Disclaimer: It is important to note that STABILISE is a mobile application and website in progress guided by an educated woman with lived experience with bipolar disorder and computer scientists interested in raising self-awareness, encouraging self-exploration, and improving access to practical knowledge, strategies, and resources. STABILISE AI is designed to allow users to track their own moods and language patterns over time. For medical advice, please consult your family doctor or a trusted health care practitioner. If you believe you are in need of immediate medical assistance, contact emergency services. To speak with a trained crisis responder, please reach out to the Lifeline at 988 (by phone or text).

Category: poetry

  • On the Topic

    On the Topic

    We were talking around the subject,

    but this way or that, there were words.

    They stood like pillars, monuments of ink.

    The sky turned. Pale blue to a strange scarlet.

    I wanted to say.

    That’s the value of a breath. I imagined you

    with a defibrillator. I imagined you. Even the last

    days hold poetry.

    Especially them, who are we kidding.

    Loss is what loss does. I have been carved. I thought

    I could become blood for you. Some flesh. Some framework

    with Headings and subheadings and context and code. Sometimes

    it’s the palm.

  • On the Subject of Time

    On the Subject of Time

    We were building hollow blocks, figuring out how to

    make them sit neatly next to each other. We were flip

    and we were flop and we ended up with our noses pressed

    close enough for a stranger to wonder if we were about to

    hold hands. So we did. We held hands in the dark until your

    eyes pulled shut. There were stars.


    I have always been a universe unto myself. I have always been

    in servitude.
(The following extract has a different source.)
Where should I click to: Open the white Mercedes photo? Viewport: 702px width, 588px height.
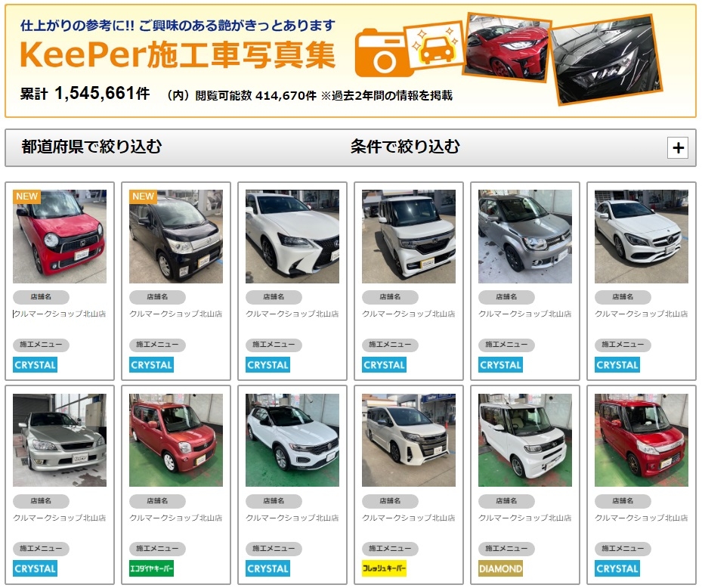642,237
What way is the best way? Whose ethical turn is this?


    The grey area is where you and I become steam.


    We’re sinking through stone now. We’re collaborating.


    There’s mold. We laugh. By now, you and I have seen enough to know

    what would pull us apart and what wouldn’t. What we could talk about

    in the dark, sink each other’s noses into sleeves, not feel the need to hide

    because it’s actually okay to feel. To feel very deeply. To always think about

    the ocean. A shadow in the dark, tendrils wet.

  • On the Subject of Loss

    On the Subject of Loss

    I was sitting on the sidewalk, the part of the road where pavement

    meets the bus stop meets the road. I was thinking about time through

    ripped jeans, how my skin was an artifact. I was thinking about sand

    through fingers, my hands clutching at a beach like I could carry

    the entire landscape home.


    So I did.

    I carried the beach and the ocean. Eventually, I was carrying the world.


    It was heavy. I wanted to lay it down. I knew it wasn’t mine, but the feeling that it was didn’t leave. I thought of my mother’s body disintegrating into a skeleton under white cloth. I thought of her full-fleshed and breathing. We were getting groceries. If I had known it was for the last time, I wouldn’t have done anything differently.


    Death was, is, has always been the shadow of a breath on my neck.


    I kept thinking about Rumi, how he emphasized being the ocean. Be the waves that lap at the shore. Learn how to approach. Learn how to retreat. Know that only a higher power could notice the scrambling of a crab’s legs under sand.


    Know that only a higher power could measure everything at once.


    It’s really important to understand that no one human can provide an answer for the universe. Hug the people who love you when things get dark. They are in the darkness with you. They are playing chess with the universe hoping you’re the rook that doesn’t move. They may be the light, and you may need to respect you’re a shadow. But that doesn’t mean you don’t matter. It means you’re the thing that follows.


    Figure out what works. Figure out how to lay live flowers at your dead mother’s grave. Know she’s dead. Memory is lovely, but it is not life.